The WHO/WPCA global palliative care atlas has revealed enormous disparity in the availability of palliative care services [14, 15]. This disparity in availability impacts not only on access to care but on the capacity of specialists to provide education, training and lobbying/advocacy activities. Sadly, almost half of the world’s countries had no identifiable palliative care service. Those countries with the lowest human development index were more often categorised into having no identifiable palliative care service.

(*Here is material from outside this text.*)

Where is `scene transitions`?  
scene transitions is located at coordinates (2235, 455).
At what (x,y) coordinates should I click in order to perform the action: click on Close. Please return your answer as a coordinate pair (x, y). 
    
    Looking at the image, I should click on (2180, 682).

4 Needs and Preferences in Palliative Care
An important goal of palliative care is to identify the patient and family’s preferences for advanced care. The variability of preferences reflects the nature of palliative care as a global health clinical and research topic [16]. While palliative care often focuses on “advance directives” and “advance care planning”, most research and guidance have been generated within high-income countries. Research from South Africa has revealed important cultural dimensions of such decision making [17]. In more communal (rather than individualistic) societies, with fewer economic resources, the processes of making and meeting choices may vary greatly [18].
Global evidence also suggests a preference for home death [19]. However, the vast majority of studies have been conducted in high-income countries, and many factors may influence choices. As described above, availability and coverage are far more patchy in low-income countries, and the availability of services to provide appropriate and effective palliative care in the community may greatly influence this choice. Studies from southern and eastern Africa have indeed shown a preference to die in hospital in a scenario of serious illness [20, 21].

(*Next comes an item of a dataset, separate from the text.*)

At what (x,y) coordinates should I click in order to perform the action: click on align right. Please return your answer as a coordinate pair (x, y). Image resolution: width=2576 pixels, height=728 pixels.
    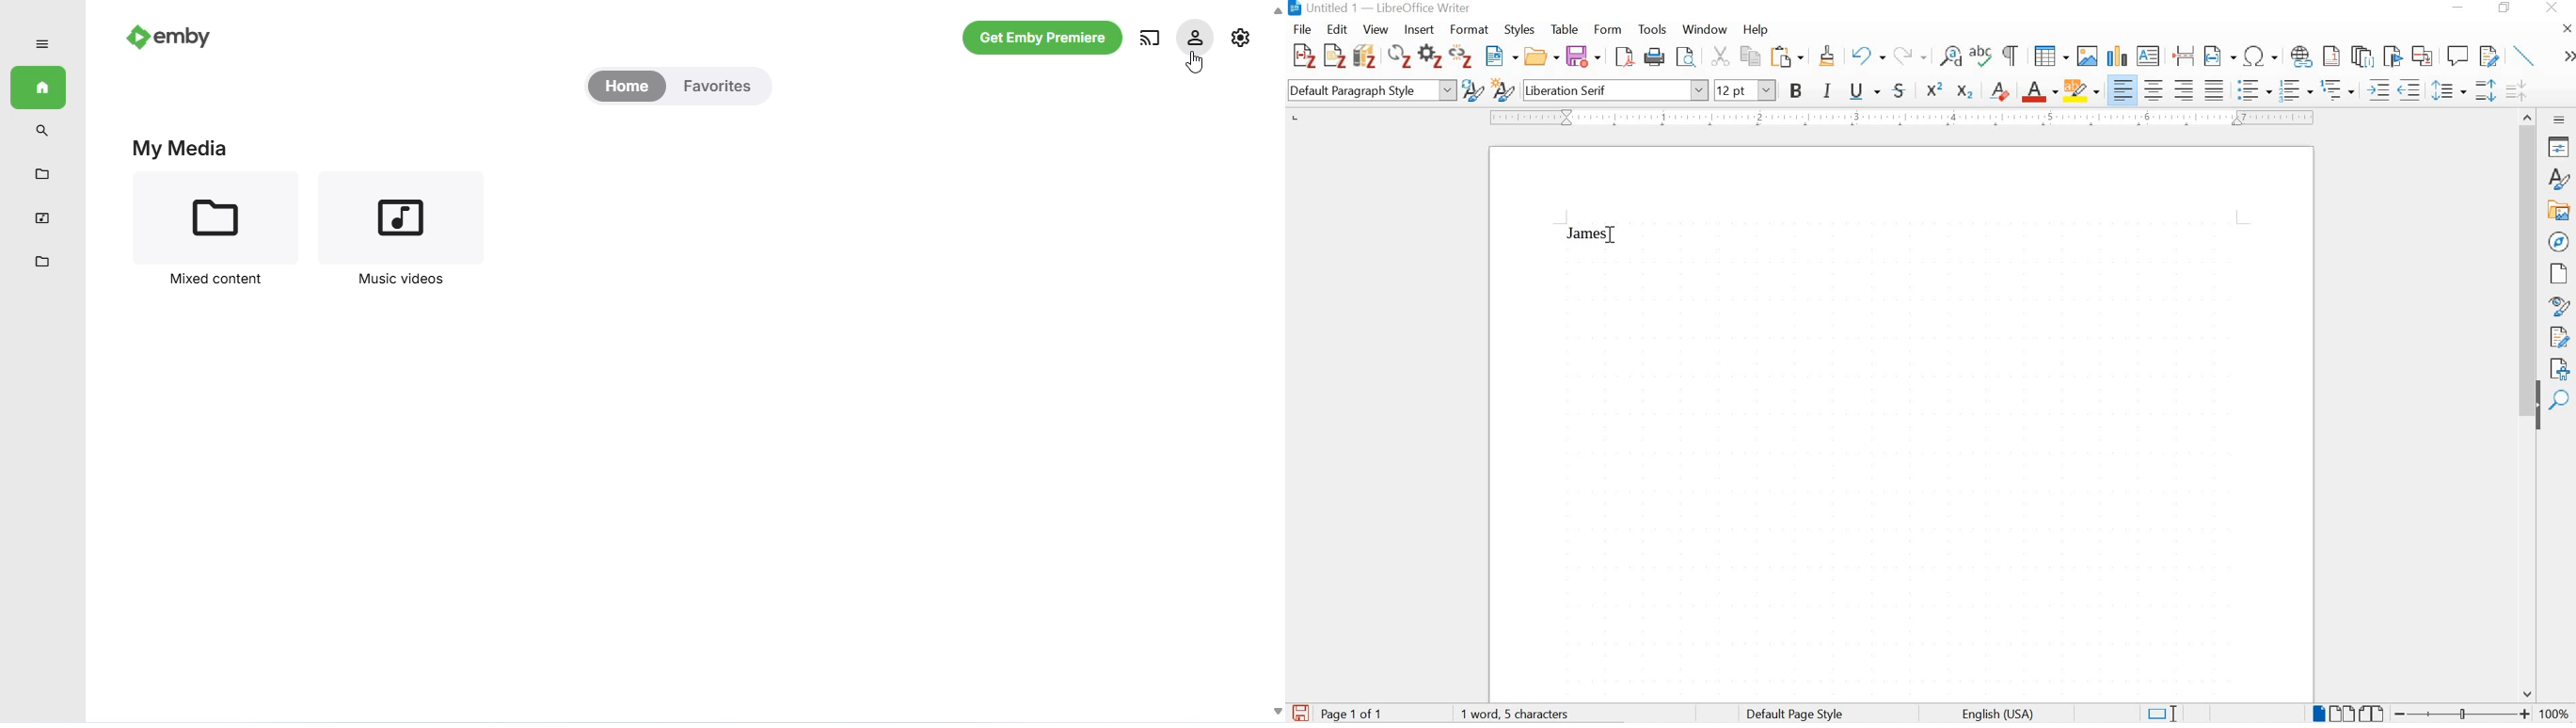
    Looking at the image, I should click on (2187, 90).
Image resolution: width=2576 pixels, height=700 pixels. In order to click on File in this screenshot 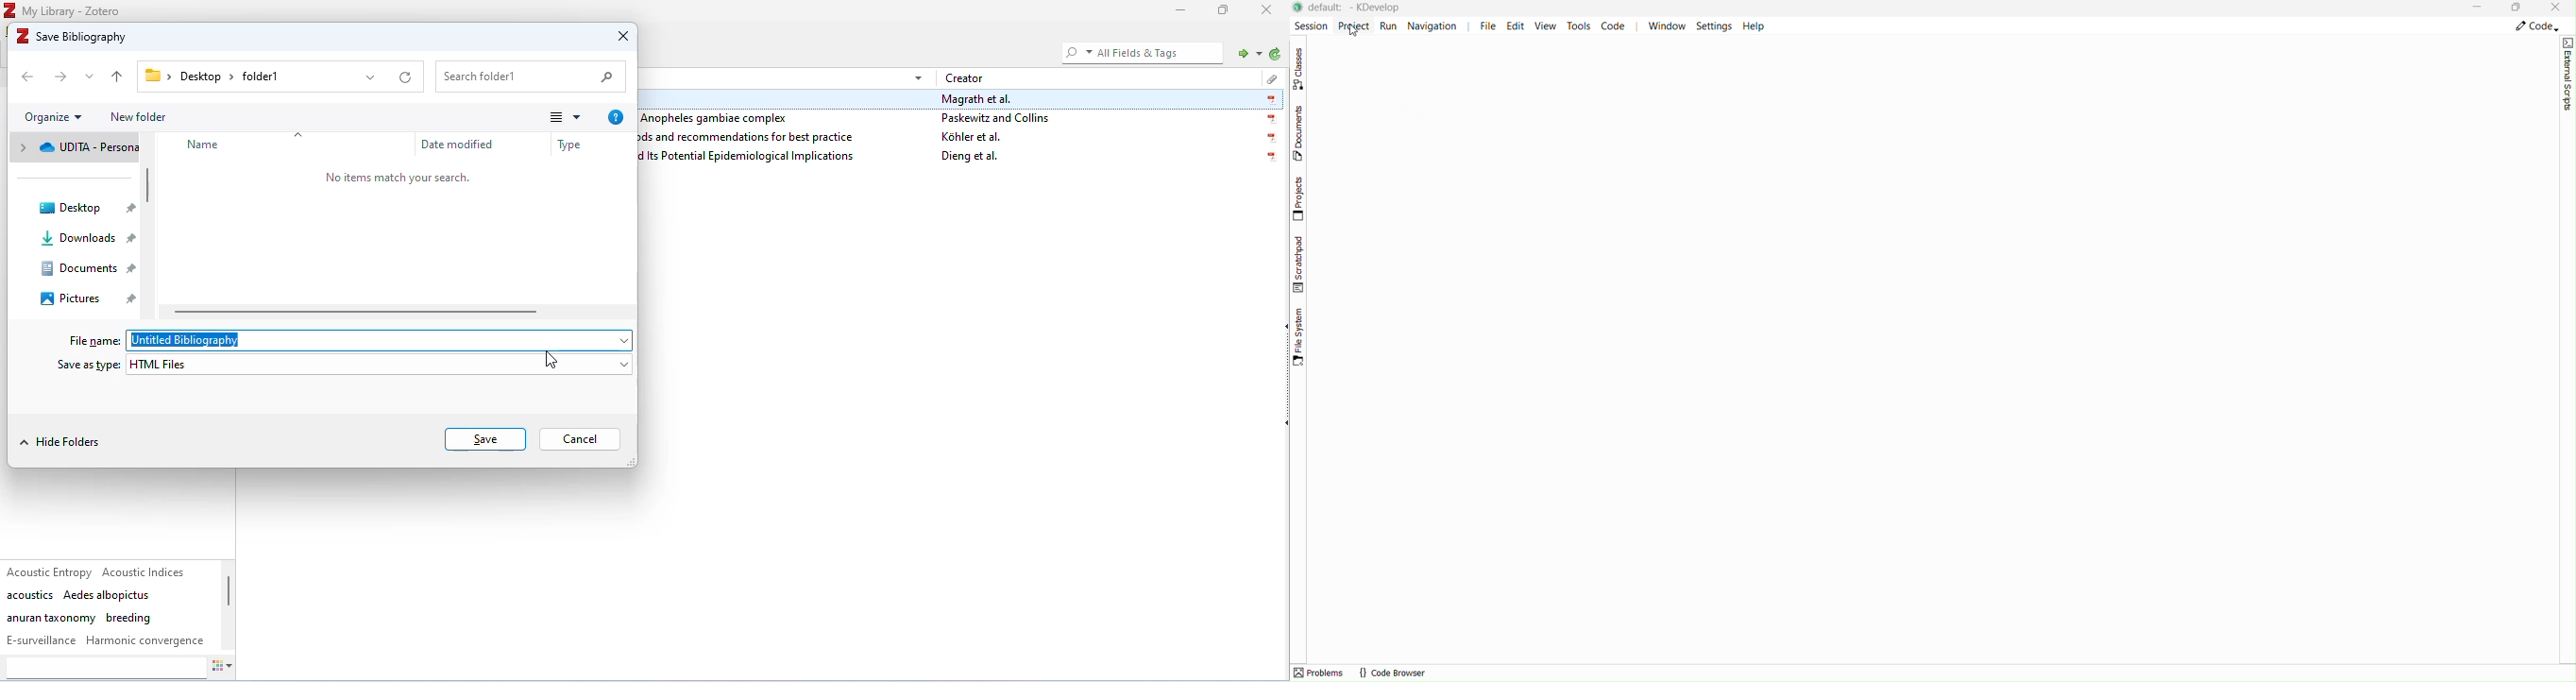, I will do `click(1488, 26)`.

While the vast majority of evidence on needs has been generated in high-income countries, recent evidence has identified the high prevalence of life-limiting illness in African referral hospitals [22, 23], the high prevalence of both physical and psychological problems in advanced cancer and the patient/family preference for better communication and information [24].
One population that is particularly neglected in the evidence is children and young people. Despite the relatively high proportion of children facing life-limiting/life-threatening illness (compared to high-income countries), very little is known about their needs, models of care and outcomes [25]. Low-income countries have particularly poor coverage of paediatric palliative care. More research is urgently need to ensure that models of cancer palliative care are developed that are appropriate to health systems and their resources, responsive to cultural preferences and expectations and adequate to scale up to population-level need [26].
5 Unique Palliative Care Needs in Haematological Cancers
The haematological cancers are often diagnosed late because of the various nonspecific symptoms which in turn complicate the patient’s experience. They often present with unique needs which include pancytopenia or decline in all blood cells which in turn result into signs and symptoms associated with haemorrhage, anaemias, infections due to reduced immunity and enlargement of lymph nodes and other internal organs [27]. The care of such patients may require administration of blood products, and therefore the palliative and oncological teams face challenging decisions to make as to when such interventions should be stopped while addressing the other care needs. This calls for evidence-based, patient-centred and ethical considerations as such as decisions are taken to maintain the quality of life while minimising suffering.